= Jane Lee (mountaineer) =

Singaporean mountaineer, speaker and writer

Jane Lee Zhen Zhen (born 1984) is a mountaineer and speaker from Singapore. Co-founder and co-team leader of the Singapore Women's Everest Team, Lee is also the first female from Southeast Asia and the 37th woman in history to have scaled the Seven Summits, the highest peaks of the seven continents including Kilimanjaro, Denali, Elbrus, Aconcagua, Vinson and Everest (Chomolungma).

==Education==
Lee studied at the National University of Singapore, graduating in 2007 with a Bachelor of Arts (English Literature) (Honours).

==Seven Summits==
After successfully climbing up Mount Everest, Lee targeted the rest of the Seven Summits and promptly quit her former job as a senior executive at Singapore's Republic Polytechnic's Adventure Learning Centre to become a professional full-time mountaineer, securing sponsorships for her climbs from organisations such as MindChamps, a tuition centre company in Singapore, Bank Julius Baer, a Swiss bank, and Khunu, a Himalayan company selling wool of mountain yaks in the Himalayas, at the same time.

In February 2010, Jane Lee successfully reached the peak of Australia's Mount Kosciuszko. Five months later, she climbed up Alaskan mountain McKinley. A year later, Lee ascended four mountains: Antarctica's Mount Vinson in January; Aconcagua in Argentina a month later; the famed Kilimanjaro in Tanzania, Africa, in June; and the Russian Mount Elbrus in July.

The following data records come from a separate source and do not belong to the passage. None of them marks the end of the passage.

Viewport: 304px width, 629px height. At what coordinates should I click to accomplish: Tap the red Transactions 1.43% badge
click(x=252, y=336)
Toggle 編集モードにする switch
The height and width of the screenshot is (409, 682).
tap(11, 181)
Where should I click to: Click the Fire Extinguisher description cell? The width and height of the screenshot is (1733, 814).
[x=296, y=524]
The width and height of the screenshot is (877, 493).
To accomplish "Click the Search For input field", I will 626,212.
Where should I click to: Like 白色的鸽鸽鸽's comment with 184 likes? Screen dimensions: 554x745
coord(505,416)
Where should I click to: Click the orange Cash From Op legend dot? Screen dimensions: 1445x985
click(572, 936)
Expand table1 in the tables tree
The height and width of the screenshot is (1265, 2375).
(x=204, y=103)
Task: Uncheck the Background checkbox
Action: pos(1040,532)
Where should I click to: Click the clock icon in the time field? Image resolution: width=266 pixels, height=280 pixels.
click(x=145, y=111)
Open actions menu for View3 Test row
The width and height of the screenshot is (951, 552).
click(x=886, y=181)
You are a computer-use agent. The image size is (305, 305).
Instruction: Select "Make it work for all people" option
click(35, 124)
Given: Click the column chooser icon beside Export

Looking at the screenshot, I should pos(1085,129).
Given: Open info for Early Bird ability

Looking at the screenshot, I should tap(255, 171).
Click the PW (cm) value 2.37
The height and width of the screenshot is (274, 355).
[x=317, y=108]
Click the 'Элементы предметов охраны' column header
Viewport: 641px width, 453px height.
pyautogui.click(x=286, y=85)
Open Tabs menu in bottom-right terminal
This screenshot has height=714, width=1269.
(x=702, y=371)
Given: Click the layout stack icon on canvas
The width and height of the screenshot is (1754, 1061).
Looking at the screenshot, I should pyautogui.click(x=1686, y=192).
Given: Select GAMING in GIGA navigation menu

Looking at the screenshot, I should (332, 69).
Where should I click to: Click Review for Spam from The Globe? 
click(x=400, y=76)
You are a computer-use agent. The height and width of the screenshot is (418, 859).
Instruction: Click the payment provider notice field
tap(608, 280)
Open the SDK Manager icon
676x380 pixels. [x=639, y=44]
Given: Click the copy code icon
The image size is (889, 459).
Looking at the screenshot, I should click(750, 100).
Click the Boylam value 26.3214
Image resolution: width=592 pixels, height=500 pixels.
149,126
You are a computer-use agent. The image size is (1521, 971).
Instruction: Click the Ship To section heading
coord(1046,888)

During her climbing of the Seven Summits, Lee was plagued by problems such as drastic snow storms, a hard landing on a runway of solid ice on Mount Vinson, experiencing five different weather conditions in Tanzania and having to elude police from Russia on Mount Elbrus, which had been sealed off due to high activity by terror groups.

==Awards==
The National University of Singapore presented to Lee the Outstanding Young Alumni Award in 2009, in recognition of her achievements. In 2014, Lee and the other members of the Singapore Women's Everest Team were inducted into the Singapore Women's Hall of Fame.

==Personal life==
Born to Lee Hua Lam, a businessman, and Susan Sng, a sales and operations manager, in 1984, Lee is the second of three children in her household. In an interview with Singapore newspaper my paper, Lee commented on her father, saying, "My dad is a very 'outdoorsy' and adventurous person. Because of his influence, I never went to shopping malls or cinemas." As a fan of reading, Lee enjoys indulging in the works of American author Ayn Rand, one of her favourite writers. Though strict in her personal fitness regime, Lee has admitted in an interview to "eating everything from char kway teow to McDonald's french fries and Hainanese chicken rice". In addition to conducting motivational speeches for business organisations, schools and public groups, Lee blogs on her personal website, janeclimbs.com, and for Straits Times Online Mobile Print, a Singapore webpage meant for citizen journalism.